- _Problem statement_:
Can you reproduce, word for word, the rows in the stretch from the line containing "Describe the element at coordinates (1472, 114)" through the line containing "Describe the element at coordinates (201, 207)", including both of those lines?
══ Material provided ══
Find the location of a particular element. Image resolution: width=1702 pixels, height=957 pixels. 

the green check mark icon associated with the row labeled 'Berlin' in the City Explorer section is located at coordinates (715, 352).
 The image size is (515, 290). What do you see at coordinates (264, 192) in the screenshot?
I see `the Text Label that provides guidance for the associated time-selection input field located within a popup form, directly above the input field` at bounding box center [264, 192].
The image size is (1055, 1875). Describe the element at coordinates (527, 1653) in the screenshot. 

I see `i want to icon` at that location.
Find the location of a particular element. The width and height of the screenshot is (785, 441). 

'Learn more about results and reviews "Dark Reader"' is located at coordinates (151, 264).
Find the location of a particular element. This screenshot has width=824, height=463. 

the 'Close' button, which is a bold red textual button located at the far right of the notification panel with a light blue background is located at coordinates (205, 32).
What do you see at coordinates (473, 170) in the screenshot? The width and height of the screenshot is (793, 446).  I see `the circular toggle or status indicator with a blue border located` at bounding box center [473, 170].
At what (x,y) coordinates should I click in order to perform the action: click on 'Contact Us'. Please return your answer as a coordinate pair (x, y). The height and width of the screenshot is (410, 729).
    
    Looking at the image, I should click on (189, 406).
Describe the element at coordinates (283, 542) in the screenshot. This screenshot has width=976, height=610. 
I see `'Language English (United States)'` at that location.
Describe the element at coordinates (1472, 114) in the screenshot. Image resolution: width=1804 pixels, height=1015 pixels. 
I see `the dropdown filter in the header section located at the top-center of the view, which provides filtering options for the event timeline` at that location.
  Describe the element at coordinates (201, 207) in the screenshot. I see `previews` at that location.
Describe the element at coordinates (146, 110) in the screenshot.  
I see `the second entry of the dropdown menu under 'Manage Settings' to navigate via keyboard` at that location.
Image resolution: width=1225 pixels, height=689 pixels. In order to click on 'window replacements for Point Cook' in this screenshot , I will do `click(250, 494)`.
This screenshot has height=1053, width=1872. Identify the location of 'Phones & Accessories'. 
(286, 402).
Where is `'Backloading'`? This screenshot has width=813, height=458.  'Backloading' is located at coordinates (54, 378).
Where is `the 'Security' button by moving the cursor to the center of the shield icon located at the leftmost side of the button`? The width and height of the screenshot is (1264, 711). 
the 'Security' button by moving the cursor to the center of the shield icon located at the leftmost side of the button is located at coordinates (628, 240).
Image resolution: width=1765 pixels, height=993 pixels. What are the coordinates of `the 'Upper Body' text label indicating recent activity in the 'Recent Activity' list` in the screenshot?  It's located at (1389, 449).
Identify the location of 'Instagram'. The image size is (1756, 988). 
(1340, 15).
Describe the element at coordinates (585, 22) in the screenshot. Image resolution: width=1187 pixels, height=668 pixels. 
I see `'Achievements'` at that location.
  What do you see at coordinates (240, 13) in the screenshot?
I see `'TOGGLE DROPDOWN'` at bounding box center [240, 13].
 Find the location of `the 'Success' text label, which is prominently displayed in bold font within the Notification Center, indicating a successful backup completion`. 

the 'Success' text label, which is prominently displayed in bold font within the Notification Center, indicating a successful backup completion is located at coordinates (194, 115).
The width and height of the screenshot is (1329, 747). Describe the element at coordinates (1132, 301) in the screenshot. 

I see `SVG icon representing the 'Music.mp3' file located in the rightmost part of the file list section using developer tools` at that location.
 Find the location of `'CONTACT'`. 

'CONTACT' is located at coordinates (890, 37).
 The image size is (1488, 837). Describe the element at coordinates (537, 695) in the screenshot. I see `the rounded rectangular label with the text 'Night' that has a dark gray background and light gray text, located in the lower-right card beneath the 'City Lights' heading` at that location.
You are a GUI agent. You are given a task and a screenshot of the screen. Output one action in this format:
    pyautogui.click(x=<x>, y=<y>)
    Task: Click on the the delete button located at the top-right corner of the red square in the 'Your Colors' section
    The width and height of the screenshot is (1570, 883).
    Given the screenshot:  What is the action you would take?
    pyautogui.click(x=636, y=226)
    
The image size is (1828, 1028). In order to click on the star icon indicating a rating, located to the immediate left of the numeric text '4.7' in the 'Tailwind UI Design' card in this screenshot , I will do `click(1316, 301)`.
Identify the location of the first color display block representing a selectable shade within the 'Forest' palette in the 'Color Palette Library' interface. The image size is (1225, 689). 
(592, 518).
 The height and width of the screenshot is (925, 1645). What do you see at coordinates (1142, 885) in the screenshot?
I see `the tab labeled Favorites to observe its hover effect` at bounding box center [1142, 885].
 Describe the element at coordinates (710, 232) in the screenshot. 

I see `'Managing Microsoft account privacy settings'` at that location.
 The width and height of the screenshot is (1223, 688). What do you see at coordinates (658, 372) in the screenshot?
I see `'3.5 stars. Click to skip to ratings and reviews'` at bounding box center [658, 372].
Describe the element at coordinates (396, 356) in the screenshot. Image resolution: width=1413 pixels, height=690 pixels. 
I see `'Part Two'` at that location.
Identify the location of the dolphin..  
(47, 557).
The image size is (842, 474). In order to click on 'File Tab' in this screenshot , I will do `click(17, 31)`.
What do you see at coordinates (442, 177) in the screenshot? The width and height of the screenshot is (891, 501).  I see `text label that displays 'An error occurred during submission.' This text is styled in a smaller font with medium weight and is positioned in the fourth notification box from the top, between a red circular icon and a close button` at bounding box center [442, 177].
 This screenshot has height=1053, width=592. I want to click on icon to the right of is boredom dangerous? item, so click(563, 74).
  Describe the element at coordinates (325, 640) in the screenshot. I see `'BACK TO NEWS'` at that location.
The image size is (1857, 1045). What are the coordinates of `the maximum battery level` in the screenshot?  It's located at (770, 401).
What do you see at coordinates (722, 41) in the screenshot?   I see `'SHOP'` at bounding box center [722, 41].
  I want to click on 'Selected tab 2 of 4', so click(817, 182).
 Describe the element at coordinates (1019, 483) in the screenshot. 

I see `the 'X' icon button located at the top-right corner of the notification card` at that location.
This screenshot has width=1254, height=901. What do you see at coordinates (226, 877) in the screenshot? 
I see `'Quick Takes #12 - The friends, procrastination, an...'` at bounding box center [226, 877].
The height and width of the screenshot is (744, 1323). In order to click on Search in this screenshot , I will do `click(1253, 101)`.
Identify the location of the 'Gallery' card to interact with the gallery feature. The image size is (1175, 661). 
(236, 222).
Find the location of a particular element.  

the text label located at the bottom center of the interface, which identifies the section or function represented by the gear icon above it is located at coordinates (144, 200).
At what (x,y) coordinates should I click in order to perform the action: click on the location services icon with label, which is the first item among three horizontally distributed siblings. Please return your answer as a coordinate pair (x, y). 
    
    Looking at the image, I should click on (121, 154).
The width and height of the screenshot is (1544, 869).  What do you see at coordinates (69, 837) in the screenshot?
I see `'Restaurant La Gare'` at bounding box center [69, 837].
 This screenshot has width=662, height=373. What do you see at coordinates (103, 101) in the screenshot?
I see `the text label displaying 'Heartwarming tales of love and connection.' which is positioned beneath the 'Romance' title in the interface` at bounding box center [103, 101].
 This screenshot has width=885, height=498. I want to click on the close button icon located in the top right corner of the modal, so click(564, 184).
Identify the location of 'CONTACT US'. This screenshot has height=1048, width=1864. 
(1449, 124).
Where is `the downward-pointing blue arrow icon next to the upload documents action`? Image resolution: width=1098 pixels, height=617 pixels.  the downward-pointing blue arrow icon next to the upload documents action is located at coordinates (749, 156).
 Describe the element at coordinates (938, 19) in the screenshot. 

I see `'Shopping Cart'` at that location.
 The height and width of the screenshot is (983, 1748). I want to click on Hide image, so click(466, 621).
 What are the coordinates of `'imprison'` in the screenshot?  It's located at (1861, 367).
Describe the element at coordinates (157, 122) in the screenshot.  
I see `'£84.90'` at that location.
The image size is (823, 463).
═══
- _Exercise response_:
Describe the element at coordinates (1472, 114) in the screenshot. Image resolution: width=1804 pixels, height=1015 pixels. 
I see `the dropdown filter in the header section located at the top-center of the view, which provides filtering options for the event timeline` at that location.
  Describe the element at coordinates (201, 207) in the screenshot. I see `previews` at that location.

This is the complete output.